Seven points to gloomy ad market in earning guidance

Rachael Micallef
By Rachael Micallef | 12 November 2015
 

Seven West Media has told investors a subdued TV market and flat advertising in publishing will push earnings before interest and tax (EBIT) towards the lower end of guidance, but that it's focused on a three-pronged approach for transformation, including diversification.

The company's previous guidance for the 2016 full year was minus 5-10% underlying EBIT but with consideration to the current conditions, Seven has said it now expects it to be at the lower end of that figure.

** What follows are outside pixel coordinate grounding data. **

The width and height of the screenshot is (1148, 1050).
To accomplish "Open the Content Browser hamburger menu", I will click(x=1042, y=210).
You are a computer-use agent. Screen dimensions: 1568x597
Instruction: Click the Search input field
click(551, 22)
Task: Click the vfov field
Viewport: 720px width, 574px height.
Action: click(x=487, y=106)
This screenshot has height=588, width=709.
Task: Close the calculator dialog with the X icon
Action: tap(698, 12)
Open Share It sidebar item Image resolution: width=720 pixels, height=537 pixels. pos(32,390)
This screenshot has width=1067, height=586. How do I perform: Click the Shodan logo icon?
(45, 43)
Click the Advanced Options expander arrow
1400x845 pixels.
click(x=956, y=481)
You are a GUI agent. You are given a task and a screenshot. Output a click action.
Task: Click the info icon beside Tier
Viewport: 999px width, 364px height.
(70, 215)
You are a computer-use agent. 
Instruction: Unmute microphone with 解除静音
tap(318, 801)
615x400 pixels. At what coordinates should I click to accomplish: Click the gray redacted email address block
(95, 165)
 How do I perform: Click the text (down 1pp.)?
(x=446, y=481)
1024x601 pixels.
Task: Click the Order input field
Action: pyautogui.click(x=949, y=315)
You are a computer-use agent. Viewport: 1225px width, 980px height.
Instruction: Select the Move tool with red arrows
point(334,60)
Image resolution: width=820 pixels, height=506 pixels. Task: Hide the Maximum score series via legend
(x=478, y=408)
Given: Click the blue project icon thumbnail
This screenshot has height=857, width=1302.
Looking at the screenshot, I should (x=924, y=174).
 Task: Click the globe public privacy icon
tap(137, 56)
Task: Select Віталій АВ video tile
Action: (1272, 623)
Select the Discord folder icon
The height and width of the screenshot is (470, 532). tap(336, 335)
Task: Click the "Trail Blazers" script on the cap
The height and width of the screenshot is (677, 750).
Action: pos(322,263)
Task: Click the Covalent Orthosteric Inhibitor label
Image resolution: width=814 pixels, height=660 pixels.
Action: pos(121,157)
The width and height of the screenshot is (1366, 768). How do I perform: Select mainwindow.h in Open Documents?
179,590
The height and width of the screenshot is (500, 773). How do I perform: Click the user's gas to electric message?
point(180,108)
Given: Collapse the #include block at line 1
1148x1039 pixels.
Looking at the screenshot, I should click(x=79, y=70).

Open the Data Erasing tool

However, Seven West Media managing director and CEO, Tim Worner, pointed to the company’s trident approach to transformation, as its way of dealing with a disrupted market.

“One: expand our ownership of content,” Worner said. “Two: maintain our leadership and grow our audience with leading positions in video, mobile and data.

“And three: diversify and increase our earning through strategic acquisitions, through building new businesses beyond television and publishing and by driving greater efficiencies through our existing activity.

“Transformation takes time. It is critical for us as a business to evolve and improve returns for shareholders.”

On the final point of the strategy, Worner wouldn't be drawn on where exactly Seven would be focusing its diversification efforts beyond indicating they would be in media and adjacent industries.

Seven West Media chair, Kerry Stokes, said while the industry is undergoing disruption “nothing drives an audience the way broadcast television does”.

“The fact of the matter is the world has changed, but the fact it's changed doesn't mean that everything else is dead,” Stokes said.

“There are different opportunities, different ways of looking at things. We believe network TV commands the stronger viewer loyalty and we believe newspapers are sticky – people still look at the ads in the newspaper for specific things.

“Using those to drive new business adjacent to those areas of activity is the challenge for us in the future.”

Stokes pointed to Seven's recent joint venture, racing.com, as an example of this move into additional diversification, as it looks to grow its partnerships in horse-racing.

Worner said creation is at the heart of what Seven does.

“We deliver huge audiences, but at our core is our content,” Worner said. “We are now creating more content than at any time in our history – that is both domestically and in international content production, with the formation of two new production companies, 7Wonder and 7Beyond.

“These two businesses confirm our strategy: originate and therefore own and control a growing library of content we can distribute anywhere.”